Hayatın her anında huzur hakim olan bu toplumda çok destek görmüş, özellikle Saray tarafından maddi manevi her anlamda teşvik edilmiştir. O kadar ki; sanatçının fırçasının ayarı bozulmasın diye hattat ve müzehhiplerin (ezilmiş toz altınla birlikte sulu guvaj boya ile tezhip yapan sanatçı) çarşı ve pazar ihtiyaçları bile görevliler tarafından giderilmiştir. Bu kadar önem verilen bir toplumda gelişen bu sanatlar da en parlak dönemlerini hüküm sürmüş ve batılı sanatçıların hayranlıkla izlediği en büyük sanatçılar yetişmiştir. “Sanatın ulaşabileceği en doruk nokta hat eserleridir” sözü de dünyaca ünlü ressam Picasso’ya aittir. Bir imparatorluk sentezi olan, Osmanlı ruhunu yansıtan, natüralist ağırlıklı eserler verilmiştir. Osmanlı imparatorluğunun yükselme ve duraklama dönemlerinde saraya bağlı sanatçı sayısı da değişmiş ve özellikle son dönemlerinde oldukça azalmıştır. Örneğin 16. yüzyılda, imparatorluğun en güçlü olduğu dönemde, sanatçı sayısı fazla iken, 18. yüzyıl ortalarında zergeran olarak sarayda sadece yedi kişinin çalıştığı kaynaklarda belirtilmektedir. 19. yüzyılda ise bu sayı gittikçe azalmıştır.

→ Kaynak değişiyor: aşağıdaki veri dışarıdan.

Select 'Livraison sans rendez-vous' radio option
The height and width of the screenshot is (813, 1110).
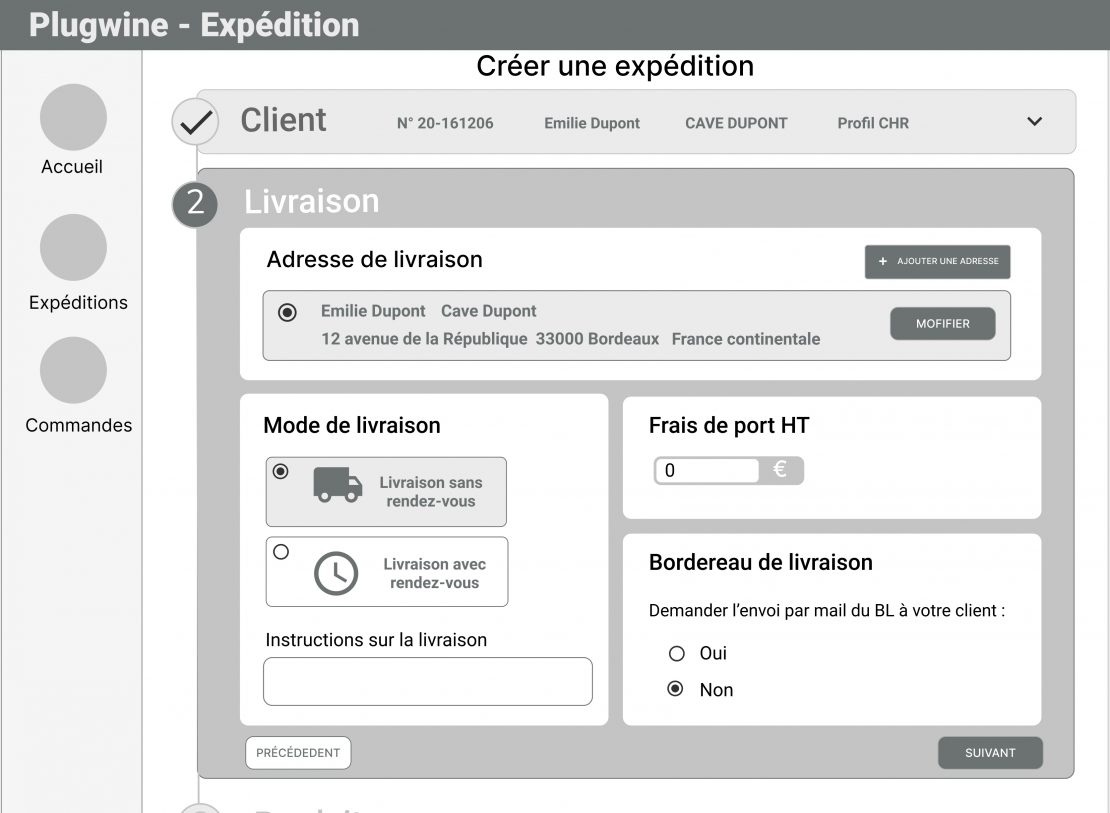click(281, 472)
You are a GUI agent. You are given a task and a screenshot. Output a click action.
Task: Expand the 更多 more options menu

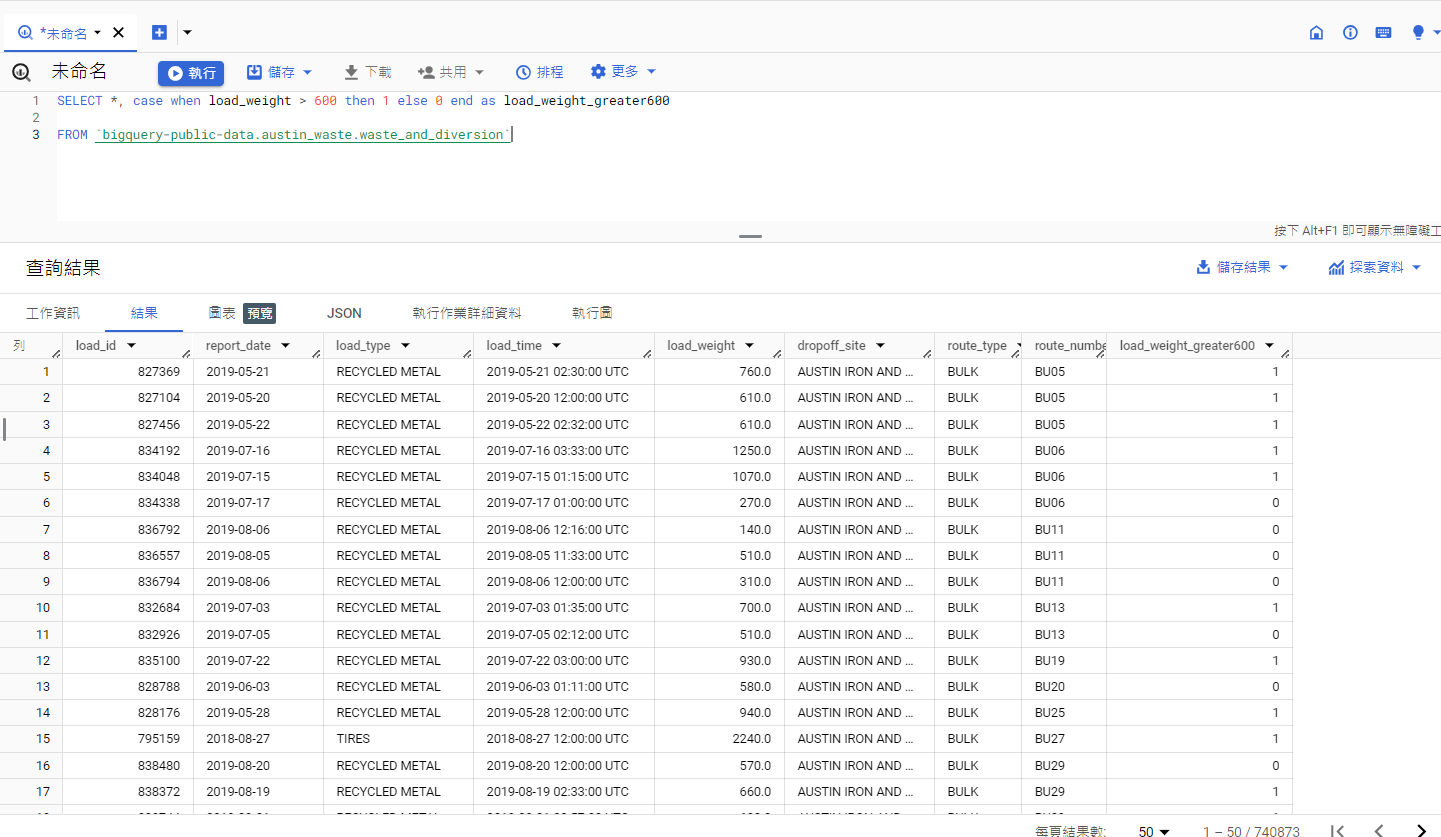pyautogui.click(x=623, y=72)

Osmanlı devletinin refah dönemlerinde, kullanılmayan hazine eşyalarının satıldığı sıkıntılı zamanlarda ise para basılmak üzere daha çok gümüş eşyaların darphaneye gönderildiği yine kaynaklarda verilen bilgiler arasındadır. Ancak mukaddes emanetlerle ilgili eşyalara ise dokunulmayıp bunların sadece tamir ve ilavelerle korunmasına çalışılmıştır. Saraya ait takı ve değerli eşyaların bazen tozlandığı ya da rutubetten zarar gördüğü ve işe yaramadığı gerekçesiyle fiyatları belirlenerek dışarı satıldığı da olmuştur.
Geleneksel Türk Osmanlı el sanatları denilince akla, ebru, hüsn-ü hat, tezhib, minyatür, çini, cam üfleme sanatı vs. Osmanlı’dan günümüze miras kalmış ince işçilik ürünü eserler gelmektedir.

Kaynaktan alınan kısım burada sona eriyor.